Walmart is making the loudest possible statement — short of buying billboard space outside Kroger's headquarters — that the technology Kroger walked away from has since become national infrastructure.
Wing's data gives the move substance rather than theater: 3-pound payload, 30-minute delivery window, tether-drop delivery, 40 million Americans covered before 2027.
This is no longer a pilot program. It is a delivery network that Kroger cannot match before year-end.
For the rest of the grocery industry, the message is even blunter: drone delivery is now table-stakes capability. You either build it, partner for it, or hand it to a competitor operating in your own market.
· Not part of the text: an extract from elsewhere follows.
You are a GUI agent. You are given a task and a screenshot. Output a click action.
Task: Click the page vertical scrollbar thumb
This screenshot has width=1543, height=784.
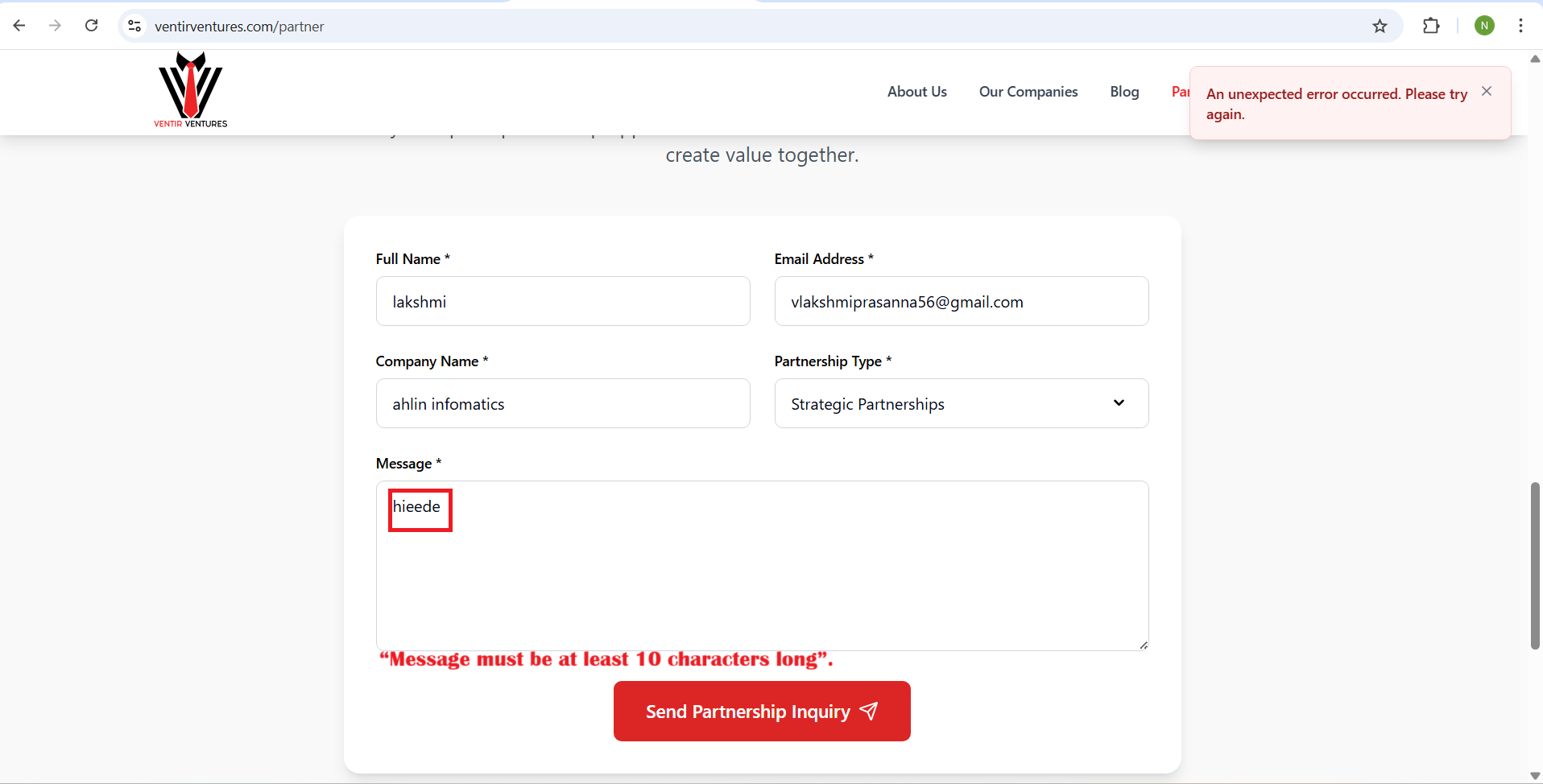click(1535, 565)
The behavioral data from Dallas–Fort Worth and Atlanta is what should be keeping Kroger's board awake. The top 25% of users ordering three times a week is not a novelty curve — it is a purchasing habit forming around a competitor's logistics infrastructure.
If I held a seat on Kroger's board, that data would be impossible to look away from. There is a segment of consumers willing to pay a premium for speed, and they are not a marginal edge case.
The mother who discovers the baby formula is gone at 9 p.m. The household with a sick child who needs medication tonight. The cook who is halfway through a dinner party recipe and missing one ingredient.
These are not early adopters chasing novelty. They are customers willing to pay for something traditional grocery delivery cannot give them: time, measured in minutes.